**Your task**. Reproduce the lines starting at the one containing "You are a computer-use agent. Screen dimensions: 1568x474" and ending at the one containing "I will point(76,39).", swapping "Cloud Comparison" for "Cost Comparison" and leaving everything else unchanged.

Some records:
##############################
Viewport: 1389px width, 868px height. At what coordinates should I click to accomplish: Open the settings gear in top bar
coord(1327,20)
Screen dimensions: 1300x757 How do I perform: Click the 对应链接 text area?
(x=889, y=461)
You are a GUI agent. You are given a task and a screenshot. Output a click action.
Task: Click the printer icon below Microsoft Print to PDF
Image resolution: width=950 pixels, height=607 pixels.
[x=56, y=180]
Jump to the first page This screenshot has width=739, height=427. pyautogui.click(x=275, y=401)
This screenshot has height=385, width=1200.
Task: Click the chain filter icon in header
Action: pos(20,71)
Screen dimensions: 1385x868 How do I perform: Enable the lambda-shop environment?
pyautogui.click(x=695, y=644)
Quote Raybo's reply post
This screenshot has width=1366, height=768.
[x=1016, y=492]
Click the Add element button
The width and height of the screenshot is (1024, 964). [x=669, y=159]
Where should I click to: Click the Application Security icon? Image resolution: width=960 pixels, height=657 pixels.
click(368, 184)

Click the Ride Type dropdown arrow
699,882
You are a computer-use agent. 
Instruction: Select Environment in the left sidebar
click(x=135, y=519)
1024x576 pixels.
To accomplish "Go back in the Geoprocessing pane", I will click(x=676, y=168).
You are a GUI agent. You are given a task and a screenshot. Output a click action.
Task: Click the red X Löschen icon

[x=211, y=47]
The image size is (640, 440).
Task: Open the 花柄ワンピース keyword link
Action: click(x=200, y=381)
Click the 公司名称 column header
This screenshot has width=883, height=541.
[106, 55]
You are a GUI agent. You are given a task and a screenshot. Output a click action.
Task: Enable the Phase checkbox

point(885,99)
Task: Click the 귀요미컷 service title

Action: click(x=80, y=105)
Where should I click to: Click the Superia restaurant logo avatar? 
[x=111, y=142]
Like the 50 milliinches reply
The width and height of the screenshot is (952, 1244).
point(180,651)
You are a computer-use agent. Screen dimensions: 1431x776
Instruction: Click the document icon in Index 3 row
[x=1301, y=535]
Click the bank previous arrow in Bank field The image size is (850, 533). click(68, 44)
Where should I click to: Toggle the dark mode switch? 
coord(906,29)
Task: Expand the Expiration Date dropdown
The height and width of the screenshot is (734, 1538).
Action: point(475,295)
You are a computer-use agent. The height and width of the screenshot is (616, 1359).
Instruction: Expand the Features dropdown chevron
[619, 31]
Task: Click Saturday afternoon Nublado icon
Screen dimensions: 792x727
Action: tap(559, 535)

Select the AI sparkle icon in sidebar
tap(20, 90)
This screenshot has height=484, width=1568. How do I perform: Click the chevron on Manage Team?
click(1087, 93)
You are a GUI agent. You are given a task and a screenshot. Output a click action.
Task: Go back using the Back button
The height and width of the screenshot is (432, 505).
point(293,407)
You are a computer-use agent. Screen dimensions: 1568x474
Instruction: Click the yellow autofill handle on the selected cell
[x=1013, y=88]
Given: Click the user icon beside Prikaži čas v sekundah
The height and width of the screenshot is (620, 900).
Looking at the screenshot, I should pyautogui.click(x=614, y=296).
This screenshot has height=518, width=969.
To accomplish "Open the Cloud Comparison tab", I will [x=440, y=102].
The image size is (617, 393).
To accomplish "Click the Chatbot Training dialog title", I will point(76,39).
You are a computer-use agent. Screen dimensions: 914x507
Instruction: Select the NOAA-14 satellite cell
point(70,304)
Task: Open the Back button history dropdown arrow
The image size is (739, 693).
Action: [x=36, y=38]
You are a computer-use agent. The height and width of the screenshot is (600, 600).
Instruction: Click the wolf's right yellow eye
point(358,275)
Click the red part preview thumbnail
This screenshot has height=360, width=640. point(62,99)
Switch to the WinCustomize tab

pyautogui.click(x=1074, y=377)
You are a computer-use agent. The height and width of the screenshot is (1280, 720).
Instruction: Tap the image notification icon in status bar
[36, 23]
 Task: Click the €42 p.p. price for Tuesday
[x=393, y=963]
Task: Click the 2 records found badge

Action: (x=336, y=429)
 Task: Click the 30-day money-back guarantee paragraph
##############################
**Solved exercise**.
You are a computer-use agent. Screen dimensions: 1568x474
Instruction: Click the yellow autofill handle on the selected cell
[x=1013, y=88]
Given: Click the user icon beside Prikaži čas v sekundah
The height and width of the screenshot is (620, 900).
Looking at the screenshot, I should pyautogui.click(x=614, y=296).
This screenshot has height=518, width=969.
To accomplish "Open the Cost Comparison tab", I will [x=440, y=102].
The image size is (617, 393).
To accomplish "Click the Chatbot Training dialog title", I will point(76,39).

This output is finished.